出汁をひいて、そこに味噌を溶かすと味噌汁ができます。味噌汁を作るのはかんたんな作業といえますが、あじわいはとても繊細なものです。出汁がうまくできていると、それだけでおいしいと感じてしまうので、加える味噌の量が少なくても、成立してしまうような気がします。

 味噌汁を作るときの味噌は、味を確かめながら、少しずつ溶かしていきます。味噌をある程度の量を加えると、ただの出汁から味噌汁に変わっていきます。

 この段階で、完成といってもいいのではないかと思い、味噌を入れるのを止めてしまうことがあります。しかし。この段階では、味噌の量がまだ足りない、といえます。ちょうどよい味噌の量を判断する材料が味以外にもあるのです。それは味噌の香りです。

 

 出汁に味噌を加えていくと、ある時点で、味噌がはなやかに香るようになります。味噌の香りがわかりずらいときは、まだ味噌の量が足りていないのだと思います。

 そこから、少し、また少し、と味噌を加えていくと、味噌の香りがはっきりと感じられる場面がでてくるのです。出汁の香りよりも、発酵からくる味噌の甘いような香りがつよくなったところが、出汁と味噌の味のバランスがとれた合致点だと思います。

 それ以上味噌を入れてしまうと、味噌の塩辛さがでてきてしまいます。味噌の味が濃いというよりも、しょっぱさだけが勝ってしまうのです。

 

 しょっぱくなってしまったときは、出汁で伸ばすしかありません。出汁をつよくして、もういちど味噌との味のバランスがとれる地点をさがすのです。いちどバランスがとれるポイントを逃すと、ふたたび見つけるのはむずかしいものです。

 味噌のとがった塩辛さを和らげるには、酒を少量加えるのも効果的です。カドがとれてマイルドな風味にすることができます。
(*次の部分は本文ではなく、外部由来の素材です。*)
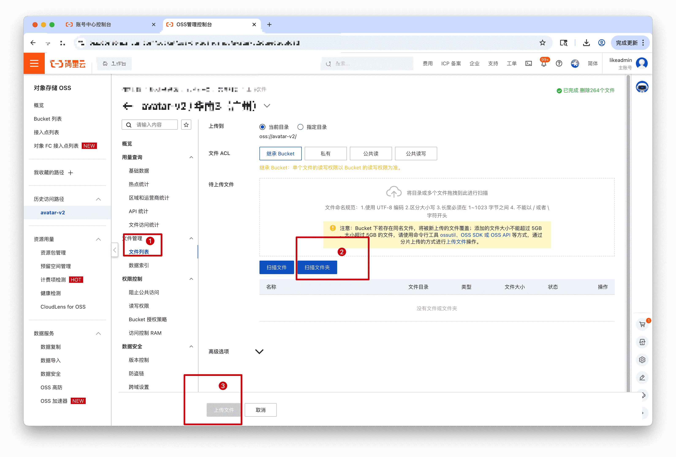Open the 文件列表 menu item
The image size is (676, 457).
coord(139,252)
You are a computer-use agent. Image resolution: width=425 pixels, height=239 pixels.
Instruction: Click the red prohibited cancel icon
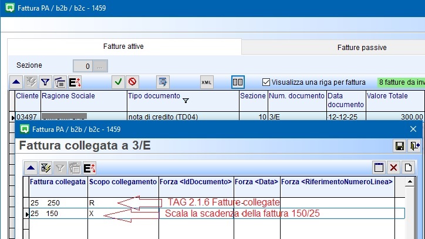tap(133, 82)
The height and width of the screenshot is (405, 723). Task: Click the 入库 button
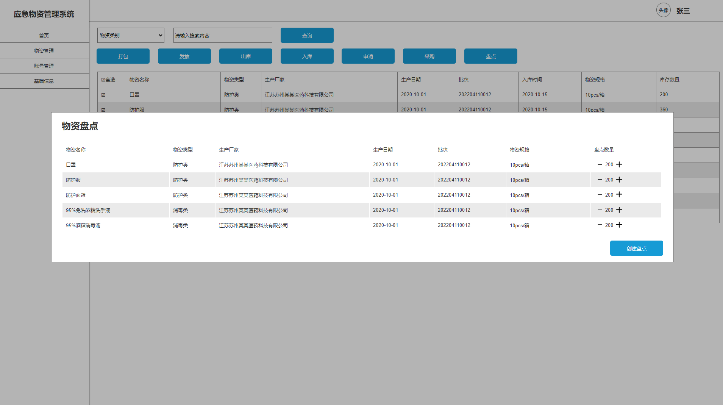[307, 56]
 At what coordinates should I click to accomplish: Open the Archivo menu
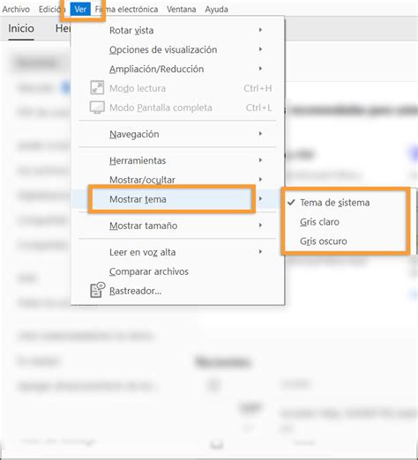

 加える酒は煮切り酒がいいと思います。煮切ってアルコール分をとばした酒でないと、味噌汁にアルコールの香りがついてしまうからです。

 

 味噌の香りが出てきて、これ以上味噌を入れるのはむずかしい、けれども味がいまいち足りない、というときもあります。こういうときは出汁がうまくできなかったときです。

 鰹節の風味がうまくでていないと、出汁にボリューム感がないというか、なんだかはっきりとしないのです。コクが弱いといってもいいのかもしれません。

 味噌汁にコクが足りないと思ったときは、ほんの少しだけ濃口しょうゆを加えます。数滴といった量を加えただけでも、味がくっきりとして、メリハリがつきます。

 

 場合によっては味醂を加えることもありますが、いずれの調味料も使用量はほんのわずかです。味噌汁の味は、味噌と出汁によってつくられるものであり、調味料で味付けするものではないのです。すこしの調味料で、味わいが変化する味噌汁は、見た目よりも繊細な料理だといえます。